PHYS622-0201: Introduction to Quantum Mechanics I-Fall 2015 jaydsau
Instructor :Jay Sau
Webpage: http://www2.physics.umd.edu/~jaydsau/
email: jaydsau@umd.edu
Office: Toll Building 2308
Lectures: Toll 1204. Monday and Wednesday (10am - 10:50 am), Friday (10am - 11:50am). Here is a link to Kristi's page who has kindly put her lecture notes online
Office hours: Fridday 3:00 pm
TA: Chang Hun Lee (changhun@umd.edu)
Textbooks: Chapters 1 to 4 of Modern Quantum Mechanics, J. J. Sakurai and Napolitano (denoted by SAK) and
Quantum processes, systems and information, B. Schumacher and M. Westmoreland (denoted by SCH)
Homework instructions: Paper in class or at instructor office or email submission to TA. Email homework should not be hand written
Exams take-home Midterm (October 24th to 29th midnight) and take home Final (beginning of December)
Grade information: Weekly assigments due Friday (total weight 20% of grade). One random problem will be picked and graded for the class (due to limited TA hours). Midterm (30% of grade) and Final (50% of grade)
Course outline (suggestions welcome):
- Stern Gerlach experiment, Hilbert space and probability postulate (kets, bras and operators), matrix representations
- measurements (eigenvalues and eigenvectors), Uncertainty relations
- Classical versus quantum probability (density matrices and entropy)
- Applications of quantum indeterminacy (quantum random numbers and cryptography)
- Composite systems, entanglement (entropy) and the EPR paradox (Bell's inequality)
- Unitary time dynamics of discrete systems - Schrodinger and Heisenberg representations - Bloch sphere dynamics
- Continuous variable Hilbert spaces (position and momenta)
- Time-dynamics of continuous systems - Heisenberg's equation and Schrodinger's wave-equation (classical limit)
- Review elementary solutions of Schrodinger's wave equation (harmonic oscillator, square well, linear potential)

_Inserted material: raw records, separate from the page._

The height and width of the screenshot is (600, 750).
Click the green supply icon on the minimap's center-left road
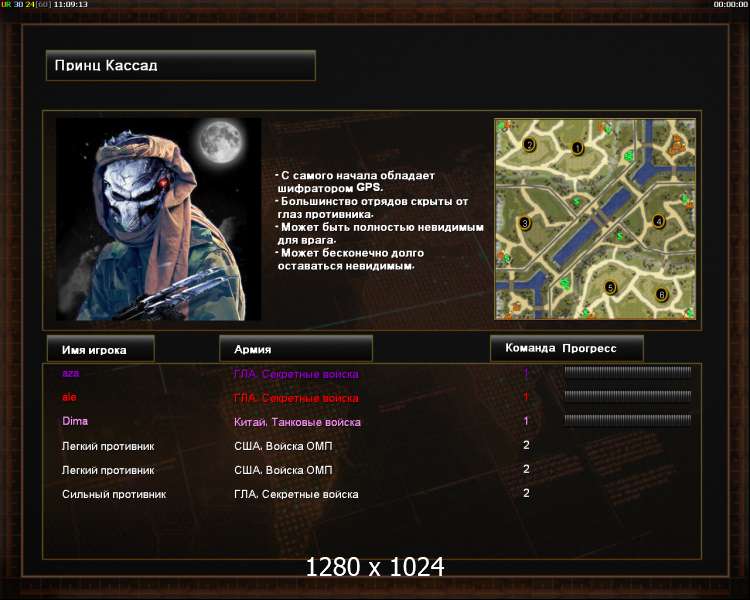pyautogui.click(x=577, y=201)
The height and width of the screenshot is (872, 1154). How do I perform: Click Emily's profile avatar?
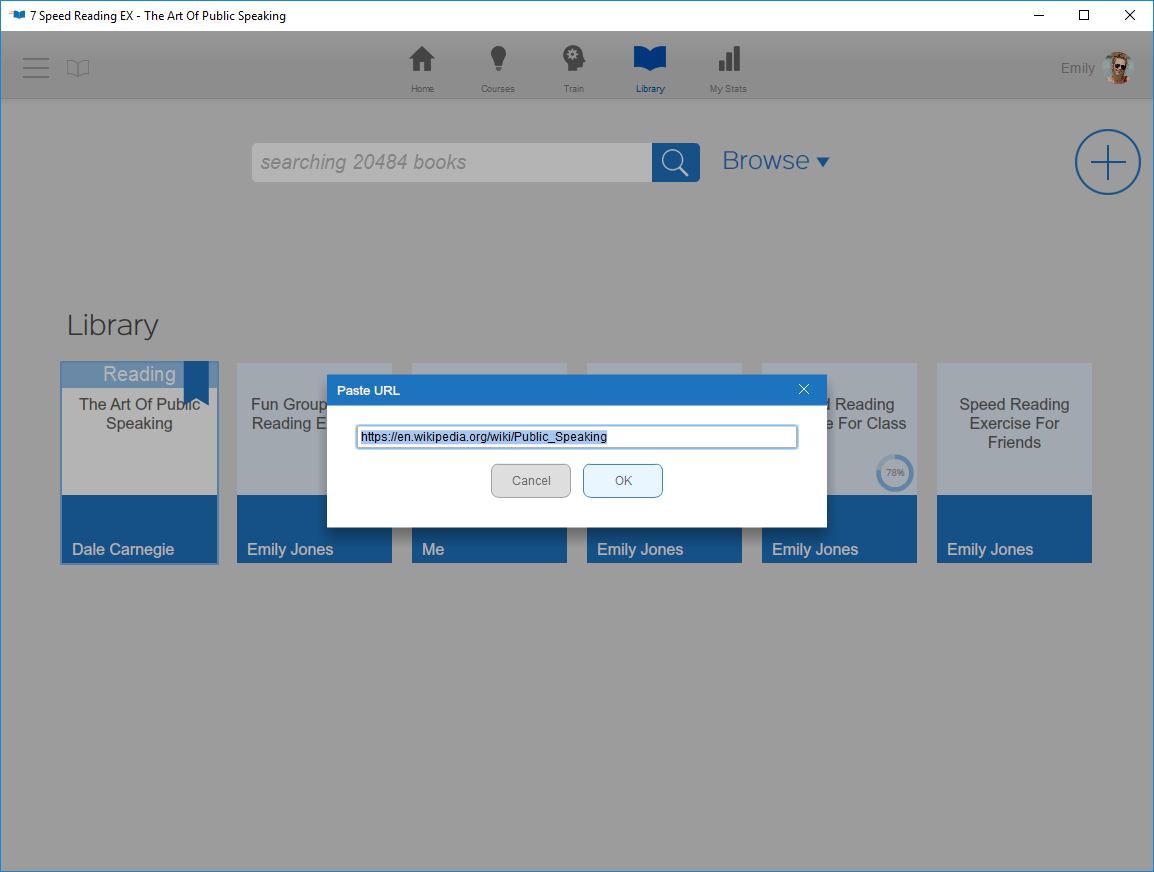[x=1117, y=68]
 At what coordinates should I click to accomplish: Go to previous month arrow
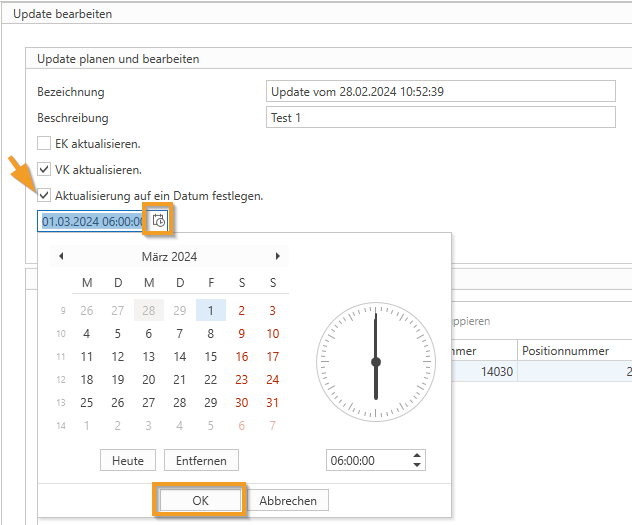point(61,257)
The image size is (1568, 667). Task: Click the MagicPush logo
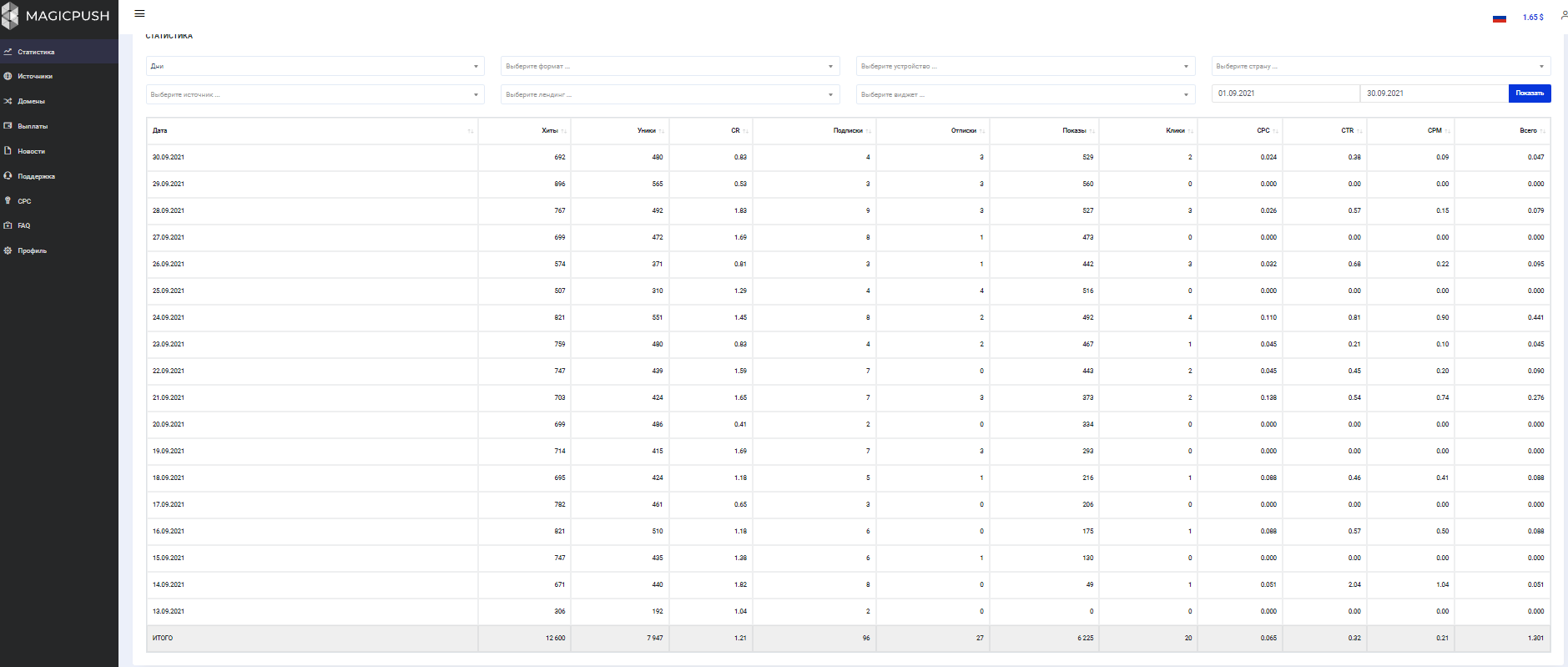tap(55, 16)
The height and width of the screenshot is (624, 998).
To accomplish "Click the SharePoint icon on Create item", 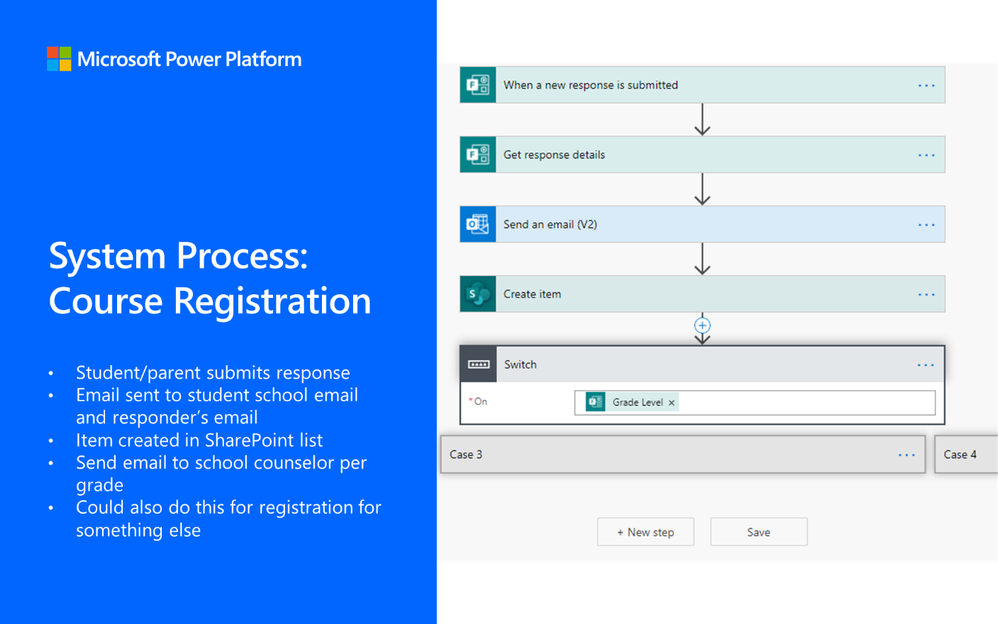I will 478,294.
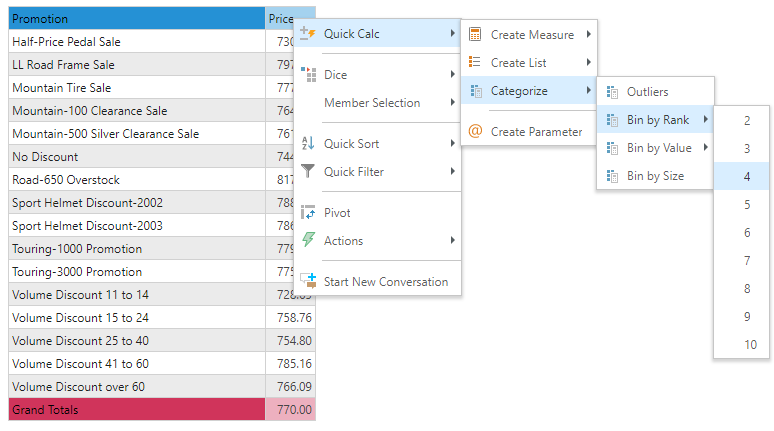Click the Actions lightning bolt icon
The image size is (774, 431).
point(308,241)
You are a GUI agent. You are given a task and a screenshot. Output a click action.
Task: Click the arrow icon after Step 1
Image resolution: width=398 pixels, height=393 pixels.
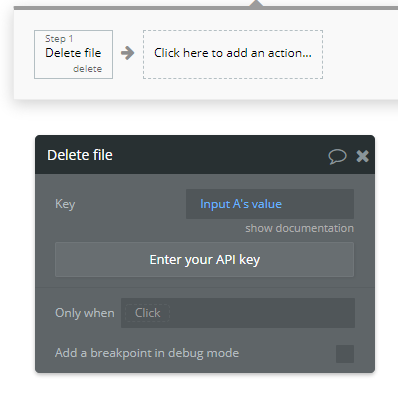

- WKB semiclassical approximation,
- Propagators and feynman path integrals, gauge potential, Aharonov-Bohm effect, diamagnetism in superconductors, monopoles
- Rotations as generators of angular momenta, SO(3) versus SU(2), angular momentum algebra, rotation matrices, spherical harmonics, schwinger bosons
- Schrodinger equation for central potentials (3D harmonic oscillator, SO(4) solution to hydrogen atom)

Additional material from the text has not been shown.